* **To do**
1. Please say whether each statement agrees with the article on canceled sailings below, answering yes or no and quoting the deciding words from it: (a) every Chinese port except Wuhan has stayed open; (b) ports outside China have already reported falling throughput volumes; (c) Drewry expects global port volumes to fall for at least two months.
2. Write what comes next in the article on canceled sailings below, picking up after its final sentence.

* **Passage to read**
────

Ocean carriers canceled about 105 sailings on the routes from Asia to the North America and Europe/Mediterranean regions alone in February 2020, according to the data from the UK-based consultancy Drewry.
Carriers are blanking sailings as a way of dealing with the cargo volume slump caused by the coronavirus outbreak originating from China and the closure of manufacturing plans in the country as a precautionary measure.
All of the Chinese ports, apart from Wuhan, have remained open. However, they are not operating at full capacity with staff shortages arising from travel restrictions and quarantine measures.
Extended factory shutdowns have also limited movement of cargoes destined for those ports and when monthly port throughput data is finally released, Drewry predicts there will be a significant shortfall.
“The cancellation of 105 sailings per month represent a shortfall in revenue of roughly USD 1 billion (105 x 10,000 TEU x USD 1,000), of which a portion will be made up later via full ships and extra loaders, but the short term damage to carrier profits is large,” Drewry commented.
Chinese port operators indicate that volumes were down by 20-40% in the three weeks from January 20 to February 10, 2020.
Non-Chinese ports have not reported falling throughput volumes, however, the impact is expected to become visible in the next few weeks, when ships from Asia fail to arrive with containers from China, Drewry said.
As explained, a 30% fall in container volumes in China, which accounts for 30% of global throughout, means a 30% x 30% = 9% reduction in global container volume, unless the shortfall is caught up later.
Even though it is still difficult to estimate the impact of the outbreak on container trade, Drewry believes there will be at least 2 months of global port volume falls.
“Cargo owners and shipping lines are desperate for a swift resolution that will see Chinese factories resume production and start churning out the goods and parts that grease the global supply chain. It is inevitable that world port throughput will suffer a large contraction in 1Q20, but the question is now whether we can expect a v-shaped recovery later this year or something else entirely?” Drewry said.

────

* **Dataset excerpts**

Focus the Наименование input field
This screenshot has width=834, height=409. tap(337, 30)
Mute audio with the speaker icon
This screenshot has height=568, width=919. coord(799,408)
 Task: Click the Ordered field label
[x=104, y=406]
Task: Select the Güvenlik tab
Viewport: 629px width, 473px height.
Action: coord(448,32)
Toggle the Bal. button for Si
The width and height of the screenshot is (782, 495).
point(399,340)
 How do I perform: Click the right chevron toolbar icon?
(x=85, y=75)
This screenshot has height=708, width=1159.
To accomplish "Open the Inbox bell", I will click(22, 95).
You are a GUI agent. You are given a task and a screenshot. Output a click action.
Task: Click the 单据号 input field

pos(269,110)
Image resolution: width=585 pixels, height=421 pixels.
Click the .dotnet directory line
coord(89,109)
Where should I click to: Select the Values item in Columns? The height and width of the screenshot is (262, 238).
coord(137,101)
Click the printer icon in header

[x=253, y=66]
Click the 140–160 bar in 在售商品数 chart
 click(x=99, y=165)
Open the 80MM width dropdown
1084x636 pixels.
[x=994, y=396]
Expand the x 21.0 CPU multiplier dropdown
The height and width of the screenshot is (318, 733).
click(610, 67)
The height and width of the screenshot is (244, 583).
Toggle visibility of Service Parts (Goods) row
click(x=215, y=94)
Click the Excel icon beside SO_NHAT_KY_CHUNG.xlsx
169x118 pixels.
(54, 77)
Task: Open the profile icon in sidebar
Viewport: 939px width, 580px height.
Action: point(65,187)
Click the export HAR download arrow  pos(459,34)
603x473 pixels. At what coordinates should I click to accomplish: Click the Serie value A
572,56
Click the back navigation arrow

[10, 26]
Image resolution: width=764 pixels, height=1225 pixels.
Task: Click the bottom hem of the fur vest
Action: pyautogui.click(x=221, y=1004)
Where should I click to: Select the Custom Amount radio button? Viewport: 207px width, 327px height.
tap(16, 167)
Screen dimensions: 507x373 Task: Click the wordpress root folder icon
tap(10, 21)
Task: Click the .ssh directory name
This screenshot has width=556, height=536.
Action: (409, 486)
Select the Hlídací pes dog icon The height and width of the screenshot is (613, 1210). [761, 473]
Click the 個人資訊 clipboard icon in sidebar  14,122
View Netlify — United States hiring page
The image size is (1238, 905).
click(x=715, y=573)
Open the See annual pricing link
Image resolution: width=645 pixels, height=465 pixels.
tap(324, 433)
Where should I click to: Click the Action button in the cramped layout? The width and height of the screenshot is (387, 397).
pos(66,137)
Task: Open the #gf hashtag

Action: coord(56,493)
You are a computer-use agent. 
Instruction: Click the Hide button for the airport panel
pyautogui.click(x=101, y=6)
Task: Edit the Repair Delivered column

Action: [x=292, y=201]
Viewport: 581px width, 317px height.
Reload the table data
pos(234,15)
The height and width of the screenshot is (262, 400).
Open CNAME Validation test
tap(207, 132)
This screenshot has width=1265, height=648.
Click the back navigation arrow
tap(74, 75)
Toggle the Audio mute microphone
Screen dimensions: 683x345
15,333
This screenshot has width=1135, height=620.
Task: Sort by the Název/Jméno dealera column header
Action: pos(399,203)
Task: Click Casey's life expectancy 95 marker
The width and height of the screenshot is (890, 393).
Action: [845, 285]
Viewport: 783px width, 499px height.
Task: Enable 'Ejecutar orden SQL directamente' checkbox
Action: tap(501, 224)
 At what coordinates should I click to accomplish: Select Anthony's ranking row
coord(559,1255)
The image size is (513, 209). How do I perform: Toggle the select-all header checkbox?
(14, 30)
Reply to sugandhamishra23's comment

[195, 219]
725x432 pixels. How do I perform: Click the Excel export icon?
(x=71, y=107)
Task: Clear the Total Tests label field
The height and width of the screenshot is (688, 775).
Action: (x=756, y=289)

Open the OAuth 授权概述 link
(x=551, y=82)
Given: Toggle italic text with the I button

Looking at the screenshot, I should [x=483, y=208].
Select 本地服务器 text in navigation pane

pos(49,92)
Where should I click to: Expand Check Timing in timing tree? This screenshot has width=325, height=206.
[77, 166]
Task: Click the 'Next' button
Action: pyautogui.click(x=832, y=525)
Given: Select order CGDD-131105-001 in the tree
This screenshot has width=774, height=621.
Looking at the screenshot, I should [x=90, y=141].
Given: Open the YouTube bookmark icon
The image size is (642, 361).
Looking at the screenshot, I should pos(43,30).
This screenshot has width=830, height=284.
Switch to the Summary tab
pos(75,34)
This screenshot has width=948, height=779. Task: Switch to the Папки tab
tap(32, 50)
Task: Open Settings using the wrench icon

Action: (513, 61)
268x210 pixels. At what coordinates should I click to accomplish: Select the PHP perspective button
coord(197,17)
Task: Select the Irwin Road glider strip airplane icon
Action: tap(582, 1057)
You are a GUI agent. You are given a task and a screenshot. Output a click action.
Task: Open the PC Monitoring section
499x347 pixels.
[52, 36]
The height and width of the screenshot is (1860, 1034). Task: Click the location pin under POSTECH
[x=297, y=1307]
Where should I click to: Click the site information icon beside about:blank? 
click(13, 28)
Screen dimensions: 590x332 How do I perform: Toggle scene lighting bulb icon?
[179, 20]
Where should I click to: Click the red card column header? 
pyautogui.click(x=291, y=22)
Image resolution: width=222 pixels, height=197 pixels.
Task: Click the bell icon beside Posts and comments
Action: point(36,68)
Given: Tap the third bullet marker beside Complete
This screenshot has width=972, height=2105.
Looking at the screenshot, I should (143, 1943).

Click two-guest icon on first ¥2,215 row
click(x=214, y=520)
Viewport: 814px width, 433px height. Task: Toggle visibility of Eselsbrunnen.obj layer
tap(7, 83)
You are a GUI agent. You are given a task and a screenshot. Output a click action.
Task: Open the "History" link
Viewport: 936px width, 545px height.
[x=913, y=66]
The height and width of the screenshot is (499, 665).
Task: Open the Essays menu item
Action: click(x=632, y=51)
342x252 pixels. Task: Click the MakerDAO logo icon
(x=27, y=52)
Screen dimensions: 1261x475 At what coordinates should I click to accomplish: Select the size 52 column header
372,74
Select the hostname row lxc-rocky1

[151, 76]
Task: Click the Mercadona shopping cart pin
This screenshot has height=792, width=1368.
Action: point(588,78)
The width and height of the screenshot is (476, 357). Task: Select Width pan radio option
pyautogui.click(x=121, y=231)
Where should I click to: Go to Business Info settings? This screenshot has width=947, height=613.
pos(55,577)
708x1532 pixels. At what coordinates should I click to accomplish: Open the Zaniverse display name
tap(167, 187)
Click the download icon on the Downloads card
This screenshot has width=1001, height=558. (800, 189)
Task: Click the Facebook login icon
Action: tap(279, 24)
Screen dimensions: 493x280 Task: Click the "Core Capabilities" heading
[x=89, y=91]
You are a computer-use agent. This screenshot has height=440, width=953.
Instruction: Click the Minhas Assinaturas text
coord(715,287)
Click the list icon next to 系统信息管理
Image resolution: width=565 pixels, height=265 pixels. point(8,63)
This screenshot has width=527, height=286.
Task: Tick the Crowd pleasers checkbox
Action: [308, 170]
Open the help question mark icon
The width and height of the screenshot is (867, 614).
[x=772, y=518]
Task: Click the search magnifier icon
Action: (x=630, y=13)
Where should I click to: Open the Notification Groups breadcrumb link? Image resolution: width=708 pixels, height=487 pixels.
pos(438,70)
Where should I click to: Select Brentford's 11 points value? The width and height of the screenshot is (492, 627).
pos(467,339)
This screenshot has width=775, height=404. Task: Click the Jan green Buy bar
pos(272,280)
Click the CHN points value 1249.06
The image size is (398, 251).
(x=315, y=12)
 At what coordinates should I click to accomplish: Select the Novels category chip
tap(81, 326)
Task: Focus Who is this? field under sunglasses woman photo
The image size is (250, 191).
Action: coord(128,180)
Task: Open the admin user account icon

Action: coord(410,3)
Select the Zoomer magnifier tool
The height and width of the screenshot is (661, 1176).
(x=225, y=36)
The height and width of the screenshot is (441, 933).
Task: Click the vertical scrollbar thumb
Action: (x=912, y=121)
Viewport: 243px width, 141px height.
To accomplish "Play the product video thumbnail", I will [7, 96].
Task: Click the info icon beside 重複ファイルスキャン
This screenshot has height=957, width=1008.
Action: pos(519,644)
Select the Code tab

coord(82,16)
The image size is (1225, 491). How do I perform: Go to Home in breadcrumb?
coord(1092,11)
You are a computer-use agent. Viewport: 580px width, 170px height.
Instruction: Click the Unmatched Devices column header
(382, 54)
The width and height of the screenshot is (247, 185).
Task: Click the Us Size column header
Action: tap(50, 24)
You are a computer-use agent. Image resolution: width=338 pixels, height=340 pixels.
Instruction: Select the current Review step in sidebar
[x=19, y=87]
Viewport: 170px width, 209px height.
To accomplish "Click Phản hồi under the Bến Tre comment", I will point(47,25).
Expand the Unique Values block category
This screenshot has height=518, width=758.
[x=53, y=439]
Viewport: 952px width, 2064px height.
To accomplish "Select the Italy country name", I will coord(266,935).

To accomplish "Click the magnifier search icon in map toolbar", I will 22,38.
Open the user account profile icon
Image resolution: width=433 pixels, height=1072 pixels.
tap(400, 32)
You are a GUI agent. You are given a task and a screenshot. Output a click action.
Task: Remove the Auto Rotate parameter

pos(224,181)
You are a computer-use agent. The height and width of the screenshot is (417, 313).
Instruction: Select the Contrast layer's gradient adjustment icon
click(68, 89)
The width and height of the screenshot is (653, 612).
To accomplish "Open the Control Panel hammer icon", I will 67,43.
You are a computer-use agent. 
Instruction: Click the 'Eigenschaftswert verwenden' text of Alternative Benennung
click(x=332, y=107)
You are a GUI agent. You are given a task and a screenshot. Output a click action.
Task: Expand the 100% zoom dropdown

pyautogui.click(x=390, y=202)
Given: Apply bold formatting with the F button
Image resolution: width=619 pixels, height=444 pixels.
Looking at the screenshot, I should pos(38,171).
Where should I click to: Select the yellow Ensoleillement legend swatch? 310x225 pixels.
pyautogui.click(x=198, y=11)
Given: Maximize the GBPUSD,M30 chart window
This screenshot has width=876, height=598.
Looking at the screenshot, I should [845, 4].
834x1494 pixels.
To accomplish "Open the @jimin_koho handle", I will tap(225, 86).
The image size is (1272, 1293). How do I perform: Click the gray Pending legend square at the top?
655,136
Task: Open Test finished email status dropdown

────

* **Answers to the tasks**
1.
(a) Yes: "All of the Chinese ports, apart from Wuhan, have remained open."
(b) No: "Non-Chinese ports have not reported falling throughput volumes"
(c) Yes: "Drewry believes there will be at least 2 months of global port volume falls."

2.
In the most optimistic scenario, even allowing for the expected stimulus package from the Chinese government that should spur greater box traffic from 2Q20 onwards it might not be sufficient to recover all of the lost ground from 1Q20.
Nonetheless, ex-China freight rates will likely soar initially when cargo demand returns. How long they stay on that upwards trajectory will depend on how quickly capacity is reintroduced to the market.
Extra loaders will probably be necessary to deal with the backlog, but the market might not be so flush with spare capacity due to the fact that shutdowns in Chinese shipyards will delay some newbuild deliveries. Additionally, ship owners will want to get exhaust scrubber retrofits completed that couldn’t be done during the quarantine period. Any shortage of available capacity when cargo demand reasserts itself will give extra impetus to freight rates.
“Whatever the outcome, COVID-19 has exposed the fragility of global supply chains that are overly dependent on a single manufacturing source. We suspect that shippers will look to broaden their sourcing options as a form of insurance,” Drewry said.
Should the situation get prolonged, carriers are likely to resort to heavier capacity reduction measures aside to blanking of sailings, such as idling and heavier demolitions.
In the nightmare scenario, the coronavirus outbreak on a global scale would be followed by a global economic recession with the potential to significantly reduce container flows.
“Under this scenario, we anticipate a prolonged downturn for freight rates and an elevated risk of a carrier bankruptcy. To avoid such a prospect, carriers would be forced to revisit the playbook from the financial crash of a decade before and undertake large scale capacity withdrawal in the form of mass idling and demolitions,” the consultancy concludes.